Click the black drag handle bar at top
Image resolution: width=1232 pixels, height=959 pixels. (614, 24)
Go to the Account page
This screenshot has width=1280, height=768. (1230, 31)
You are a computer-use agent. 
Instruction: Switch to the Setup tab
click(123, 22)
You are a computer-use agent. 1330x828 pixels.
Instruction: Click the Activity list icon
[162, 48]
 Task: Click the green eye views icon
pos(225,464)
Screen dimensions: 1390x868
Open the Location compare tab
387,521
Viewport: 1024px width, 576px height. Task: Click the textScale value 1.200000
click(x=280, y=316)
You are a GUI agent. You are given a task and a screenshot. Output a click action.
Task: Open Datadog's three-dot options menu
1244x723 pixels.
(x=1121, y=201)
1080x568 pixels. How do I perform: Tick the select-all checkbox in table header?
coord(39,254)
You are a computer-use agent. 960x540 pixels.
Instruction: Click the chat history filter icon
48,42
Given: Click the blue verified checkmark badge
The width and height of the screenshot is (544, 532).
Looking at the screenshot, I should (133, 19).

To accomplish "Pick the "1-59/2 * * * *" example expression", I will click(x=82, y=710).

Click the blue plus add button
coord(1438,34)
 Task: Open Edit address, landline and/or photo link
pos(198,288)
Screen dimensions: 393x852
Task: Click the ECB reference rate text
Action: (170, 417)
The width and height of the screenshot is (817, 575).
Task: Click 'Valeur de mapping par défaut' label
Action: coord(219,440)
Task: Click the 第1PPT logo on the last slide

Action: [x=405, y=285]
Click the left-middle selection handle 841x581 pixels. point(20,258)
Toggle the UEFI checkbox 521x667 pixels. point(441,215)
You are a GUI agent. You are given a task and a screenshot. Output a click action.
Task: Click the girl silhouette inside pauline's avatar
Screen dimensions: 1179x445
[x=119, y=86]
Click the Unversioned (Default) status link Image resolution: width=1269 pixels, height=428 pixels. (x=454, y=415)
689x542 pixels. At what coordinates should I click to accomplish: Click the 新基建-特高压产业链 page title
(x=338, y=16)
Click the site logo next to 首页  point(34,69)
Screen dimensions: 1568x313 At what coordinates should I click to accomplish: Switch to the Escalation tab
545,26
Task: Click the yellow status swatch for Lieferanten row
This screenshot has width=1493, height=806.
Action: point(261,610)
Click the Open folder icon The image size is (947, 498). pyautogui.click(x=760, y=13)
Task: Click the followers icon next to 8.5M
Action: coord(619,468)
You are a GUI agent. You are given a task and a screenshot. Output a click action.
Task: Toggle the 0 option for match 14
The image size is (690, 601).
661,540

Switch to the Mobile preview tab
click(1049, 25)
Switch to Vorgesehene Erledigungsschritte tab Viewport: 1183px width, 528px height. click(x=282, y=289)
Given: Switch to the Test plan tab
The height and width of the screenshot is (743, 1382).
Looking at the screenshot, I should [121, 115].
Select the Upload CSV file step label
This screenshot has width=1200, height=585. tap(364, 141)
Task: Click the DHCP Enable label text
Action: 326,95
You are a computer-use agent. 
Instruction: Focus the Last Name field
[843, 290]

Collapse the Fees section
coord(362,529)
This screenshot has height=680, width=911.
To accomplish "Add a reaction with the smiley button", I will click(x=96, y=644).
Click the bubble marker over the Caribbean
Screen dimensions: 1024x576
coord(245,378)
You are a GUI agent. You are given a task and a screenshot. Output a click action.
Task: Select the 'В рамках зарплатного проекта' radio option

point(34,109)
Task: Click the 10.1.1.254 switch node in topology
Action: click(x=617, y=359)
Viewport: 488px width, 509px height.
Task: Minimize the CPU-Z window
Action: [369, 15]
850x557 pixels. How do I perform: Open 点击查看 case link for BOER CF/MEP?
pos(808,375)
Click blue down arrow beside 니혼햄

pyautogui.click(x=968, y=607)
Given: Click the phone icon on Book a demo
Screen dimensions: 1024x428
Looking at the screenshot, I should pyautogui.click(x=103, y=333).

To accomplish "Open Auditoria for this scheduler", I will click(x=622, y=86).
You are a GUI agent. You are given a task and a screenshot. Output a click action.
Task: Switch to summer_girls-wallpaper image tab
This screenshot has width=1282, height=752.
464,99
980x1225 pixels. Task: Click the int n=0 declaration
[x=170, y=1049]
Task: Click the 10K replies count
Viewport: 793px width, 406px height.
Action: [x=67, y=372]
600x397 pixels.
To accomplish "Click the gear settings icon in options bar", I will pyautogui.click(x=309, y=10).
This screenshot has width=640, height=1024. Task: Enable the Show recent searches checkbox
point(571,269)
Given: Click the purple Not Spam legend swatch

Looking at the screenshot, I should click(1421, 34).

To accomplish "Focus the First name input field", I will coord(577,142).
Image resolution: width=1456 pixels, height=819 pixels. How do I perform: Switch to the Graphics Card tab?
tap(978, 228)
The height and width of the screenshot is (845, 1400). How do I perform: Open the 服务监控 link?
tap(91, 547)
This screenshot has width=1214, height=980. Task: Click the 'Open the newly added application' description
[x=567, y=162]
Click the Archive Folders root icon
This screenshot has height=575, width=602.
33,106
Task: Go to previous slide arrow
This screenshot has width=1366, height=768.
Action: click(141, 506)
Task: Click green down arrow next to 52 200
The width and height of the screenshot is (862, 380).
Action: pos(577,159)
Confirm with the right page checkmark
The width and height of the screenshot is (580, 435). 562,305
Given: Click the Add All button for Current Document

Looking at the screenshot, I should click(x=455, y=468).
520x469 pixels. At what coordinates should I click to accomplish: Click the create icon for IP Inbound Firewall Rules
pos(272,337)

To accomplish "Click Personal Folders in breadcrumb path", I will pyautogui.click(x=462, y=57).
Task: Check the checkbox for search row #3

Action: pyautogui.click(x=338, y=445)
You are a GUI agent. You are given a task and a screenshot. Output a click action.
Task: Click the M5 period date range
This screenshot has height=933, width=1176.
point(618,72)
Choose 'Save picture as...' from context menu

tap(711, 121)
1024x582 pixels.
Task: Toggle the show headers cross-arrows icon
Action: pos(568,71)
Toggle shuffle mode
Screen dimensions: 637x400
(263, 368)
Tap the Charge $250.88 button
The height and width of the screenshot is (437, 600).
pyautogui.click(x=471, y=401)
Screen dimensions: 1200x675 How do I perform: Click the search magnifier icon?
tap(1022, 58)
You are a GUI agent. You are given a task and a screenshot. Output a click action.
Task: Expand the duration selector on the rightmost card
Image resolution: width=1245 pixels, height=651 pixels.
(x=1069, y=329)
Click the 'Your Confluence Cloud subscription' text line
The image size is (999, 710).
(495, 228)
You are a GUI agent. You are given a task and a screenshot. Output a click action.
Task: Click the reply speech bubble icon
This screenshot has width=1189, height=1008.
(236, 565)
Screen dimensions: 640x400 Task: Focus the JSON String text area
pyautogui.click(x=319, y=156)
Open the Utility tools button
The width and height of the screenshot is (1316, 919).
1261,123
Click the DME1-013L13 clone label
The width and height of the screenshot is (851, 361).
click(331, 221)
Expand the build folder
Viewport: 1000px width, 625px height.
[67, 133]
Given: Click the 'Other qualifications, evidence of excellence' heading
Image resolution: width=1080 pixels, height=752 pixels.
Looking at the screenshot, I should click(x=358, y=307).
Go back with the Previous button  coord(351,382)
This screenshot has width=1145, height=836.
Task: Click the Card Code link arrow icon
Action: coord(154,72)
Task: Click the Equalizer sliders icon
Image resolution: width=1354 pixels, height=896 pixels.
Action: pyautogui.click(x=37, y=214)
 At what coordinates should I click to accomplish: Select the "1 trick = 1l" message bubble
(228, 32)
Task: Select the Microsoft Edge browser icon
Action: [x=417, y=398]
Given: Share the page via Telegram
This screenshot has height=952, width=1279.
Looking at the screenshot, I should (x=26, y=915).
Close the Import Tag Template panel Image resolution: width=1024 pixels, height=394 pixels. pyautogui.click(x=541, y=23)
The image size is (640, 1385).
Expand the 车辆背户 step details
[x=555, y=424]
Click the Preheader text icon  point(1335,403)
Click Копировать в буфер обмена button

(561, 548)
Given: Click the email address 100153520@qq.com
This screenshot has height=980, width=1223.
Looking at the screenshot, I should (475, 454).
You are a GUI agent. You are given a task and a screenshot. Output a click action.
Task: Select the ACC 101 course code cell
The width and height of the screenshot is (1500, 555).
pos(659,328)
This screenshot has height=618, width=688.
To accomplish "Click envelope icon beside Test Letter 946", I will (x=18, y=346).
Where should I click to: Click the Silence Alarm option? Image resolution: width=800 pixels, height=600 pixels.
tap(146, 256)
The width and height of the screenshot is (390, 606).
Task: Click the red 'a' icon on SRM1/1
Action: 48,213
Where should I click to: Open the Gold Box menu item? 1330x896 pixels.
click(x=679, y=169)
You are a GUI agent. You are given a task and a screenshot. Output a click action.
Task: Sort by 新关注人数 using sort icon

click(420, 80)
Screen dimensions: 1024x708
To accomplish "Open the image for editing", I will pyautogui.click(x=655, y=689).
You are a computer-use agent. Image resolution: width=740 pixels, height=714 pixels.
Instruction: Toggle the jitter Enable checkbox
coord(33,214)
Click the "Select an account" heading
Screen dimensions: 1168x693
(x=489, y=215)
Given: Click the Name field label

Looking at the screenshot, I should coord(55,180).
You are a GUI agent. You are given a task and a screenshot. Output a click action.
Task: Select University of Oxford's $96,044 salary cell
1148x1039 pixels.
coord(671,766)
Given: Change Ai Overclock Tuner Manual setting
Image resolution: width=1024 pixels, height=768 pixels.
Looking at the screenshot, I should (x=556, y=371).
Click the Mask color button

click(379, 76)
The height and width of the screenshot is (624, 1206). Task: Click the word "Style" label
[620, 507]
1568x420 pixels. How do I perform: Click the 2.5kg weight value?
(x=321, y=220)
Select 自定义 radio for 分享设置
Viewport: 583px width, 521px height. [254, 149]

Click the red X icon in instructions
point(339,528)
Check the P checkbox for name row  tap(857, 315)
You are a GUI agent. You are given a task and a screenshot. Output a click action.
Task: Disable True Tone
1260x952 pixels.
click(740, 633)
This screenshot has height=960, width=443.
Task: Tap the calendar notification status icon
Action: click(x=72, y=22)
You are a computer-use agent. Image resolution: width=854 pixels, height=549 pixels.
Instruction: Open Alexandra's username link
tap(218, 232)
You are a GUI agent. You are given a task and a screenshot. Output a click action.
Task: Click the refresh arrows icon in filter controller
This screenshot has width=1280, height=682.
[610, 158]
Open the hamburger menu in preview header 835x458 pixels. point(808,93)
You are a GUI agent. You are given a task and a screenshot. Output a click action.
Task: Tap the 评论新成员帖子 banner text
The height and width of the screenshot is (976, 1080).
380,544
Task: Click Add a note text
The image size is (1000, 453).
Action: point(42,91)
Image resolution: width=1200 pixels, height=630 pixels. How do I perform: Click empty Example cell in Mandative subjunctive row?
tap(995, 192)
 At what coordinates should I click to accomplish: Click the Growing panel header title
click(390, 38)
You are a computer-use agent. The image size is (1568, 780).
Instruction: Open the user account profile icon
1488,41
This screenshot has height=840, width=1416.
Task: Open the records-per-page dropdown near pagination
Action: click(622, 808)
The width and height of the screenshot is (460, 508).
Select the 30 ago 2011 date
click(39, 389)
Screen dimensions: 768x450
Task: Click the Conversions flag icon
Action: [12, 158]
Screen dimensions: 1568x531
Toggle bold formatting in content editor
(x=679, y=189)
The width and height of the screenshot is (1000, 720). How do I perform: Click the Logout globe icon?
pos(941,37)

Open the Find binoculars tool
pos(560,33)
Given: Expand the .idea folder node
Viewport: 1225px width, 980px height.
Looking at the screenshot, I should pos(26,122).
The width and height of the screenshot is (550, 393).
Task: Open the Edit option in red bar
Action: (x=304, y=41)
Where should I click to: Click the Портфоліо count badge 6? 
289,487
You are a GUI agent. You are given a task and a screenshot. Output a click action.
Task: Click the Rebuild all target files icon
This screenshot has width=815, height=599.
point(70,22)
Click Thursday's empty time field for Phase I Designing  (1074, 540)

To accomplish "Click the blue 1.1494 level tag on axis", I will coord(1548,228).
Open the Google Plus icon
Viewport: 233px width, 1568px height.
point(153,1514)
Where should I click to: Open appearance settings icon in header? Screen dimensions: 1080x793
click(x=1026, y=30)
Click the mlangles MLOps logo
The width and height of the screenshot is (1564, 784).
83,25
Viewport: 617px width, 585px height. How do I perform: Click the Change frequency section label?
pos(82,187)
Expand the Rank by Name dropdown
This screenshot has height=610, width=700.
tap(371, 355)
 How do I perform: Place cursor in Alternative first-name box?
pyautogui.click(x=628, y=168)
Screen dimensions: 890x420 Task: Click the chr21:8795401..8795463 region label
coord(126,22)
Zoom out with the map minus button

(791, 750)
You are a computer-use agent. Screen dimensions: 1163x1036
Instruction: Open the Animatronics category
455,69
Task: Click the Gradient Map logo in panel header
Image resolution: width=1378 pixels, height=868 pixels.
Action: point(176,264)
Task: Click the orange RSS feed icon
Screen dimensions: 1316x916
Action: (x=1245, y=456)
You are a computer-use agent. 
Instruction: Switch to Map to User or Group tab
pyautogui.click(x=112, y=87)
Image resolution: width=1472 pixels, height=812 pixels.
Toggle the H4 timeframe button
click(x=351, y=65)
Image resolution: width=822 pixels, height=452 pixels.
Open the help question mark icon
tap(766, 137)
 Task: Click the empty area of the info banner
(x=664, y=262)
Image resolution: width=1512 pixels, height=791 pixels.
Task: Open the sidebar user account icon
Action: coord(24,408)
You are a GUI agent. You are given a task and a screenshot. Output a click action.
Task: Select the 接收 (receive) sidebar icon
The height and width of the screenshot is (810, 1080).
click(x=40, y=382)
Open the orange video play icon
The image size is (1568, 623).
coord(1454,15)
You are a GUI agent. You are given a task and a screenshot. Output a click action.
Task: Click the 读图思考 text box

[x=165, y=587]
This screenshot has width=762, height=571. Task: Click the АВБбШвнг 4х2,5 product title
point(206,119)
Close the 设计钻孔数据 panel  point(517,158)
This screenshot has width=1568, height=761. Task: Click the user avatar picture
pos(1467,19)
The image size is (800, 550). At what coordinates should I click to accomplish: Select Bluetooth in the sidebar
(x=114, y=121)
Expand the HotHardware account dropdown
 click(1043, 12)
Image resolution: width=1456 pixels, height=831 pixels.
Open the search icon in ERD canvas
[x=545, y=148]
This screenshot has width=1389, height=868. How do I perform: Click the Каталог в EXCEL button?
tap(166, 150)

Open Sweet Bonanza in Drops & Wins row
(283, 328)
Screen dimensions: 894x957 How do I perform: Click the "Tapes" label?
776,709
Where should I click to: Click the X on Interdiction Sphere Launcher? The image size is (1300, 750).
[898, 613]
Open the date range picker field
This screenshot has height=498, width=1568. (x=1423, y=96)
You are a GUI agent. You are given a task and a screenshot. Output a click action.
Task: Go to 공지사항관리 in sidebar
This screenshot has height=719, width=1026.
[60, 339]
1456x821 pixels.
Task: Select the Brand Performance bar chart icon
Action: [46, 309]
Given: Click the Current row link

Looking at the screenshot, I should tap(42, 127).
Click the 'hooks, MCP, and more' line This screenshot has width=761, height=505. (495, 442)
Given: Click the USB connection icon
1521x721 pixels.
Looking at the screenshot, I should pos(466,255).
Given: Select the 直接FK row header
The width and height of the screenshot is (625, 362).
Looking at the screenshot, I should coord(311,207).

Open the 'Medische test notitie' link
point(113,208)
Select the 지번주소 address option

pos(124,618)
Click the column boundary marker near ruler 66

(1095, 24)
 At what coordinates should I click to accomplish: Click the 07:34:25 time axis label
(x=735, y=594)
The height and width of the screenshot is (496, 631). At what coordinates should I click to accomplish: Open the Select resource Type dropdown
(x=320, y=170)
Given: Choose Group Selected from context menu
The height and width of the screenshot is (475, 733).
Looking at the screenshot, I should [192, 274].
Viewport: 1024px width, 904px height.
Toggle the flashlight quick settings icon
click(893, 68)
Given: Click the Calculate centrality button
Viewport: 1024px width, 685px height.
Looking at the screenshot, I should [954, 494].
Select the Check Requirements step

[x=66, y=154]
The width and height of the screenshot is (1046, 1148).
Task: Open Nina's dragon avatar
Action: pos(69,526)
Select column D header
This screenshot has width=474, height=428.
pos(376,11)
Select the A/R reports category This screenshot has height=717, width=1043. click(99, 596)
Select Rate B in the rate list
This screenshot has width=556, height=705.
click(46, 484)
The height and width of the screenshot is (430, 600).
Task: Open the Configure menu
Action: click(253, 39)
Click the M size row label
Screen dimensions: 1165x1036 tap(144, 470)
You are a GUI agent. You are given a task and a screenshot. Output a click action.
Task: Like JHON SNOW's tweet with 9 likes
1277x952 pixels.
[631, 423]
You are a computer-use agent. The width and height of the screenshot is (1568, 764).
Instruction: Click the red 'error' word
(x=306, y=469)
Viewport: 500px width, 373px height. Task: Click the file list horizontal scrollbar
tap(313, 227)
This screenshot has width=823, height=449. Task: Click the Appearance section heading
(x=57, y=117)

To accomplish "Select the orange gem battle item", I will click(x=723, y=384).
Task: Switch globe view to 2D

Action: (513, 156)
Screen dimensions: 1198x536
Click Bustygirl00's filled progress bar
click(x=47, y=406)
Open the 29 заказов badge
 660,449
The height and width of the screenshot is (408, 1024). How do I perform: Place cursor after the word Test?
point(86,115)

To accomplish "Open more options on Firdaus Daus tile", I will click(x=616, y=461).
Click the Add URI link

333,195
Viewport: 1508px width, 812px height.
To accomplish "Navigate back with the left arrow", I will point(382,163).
★ ★ ★ ★ ★
● **WHAT THE EXERCISE ASKS**
From the entries above, give again exactly the lines running from the line with "Select 自定义 radio for 分享设置" to the line with "Task: Disable True Tone"; include both of those lines.

● **TASK SOLUTION**
Select 自定义 radio for 分享设置
Viewport: 583px width, 521px height. [254, 149]

Click the red X icon in instructions
point(339,528)
Check the P checkbox for name row  tap(857, 315)
You are a GUI agent. You are given a task and a screenshot. Output a click action.
Task: Disable True Tone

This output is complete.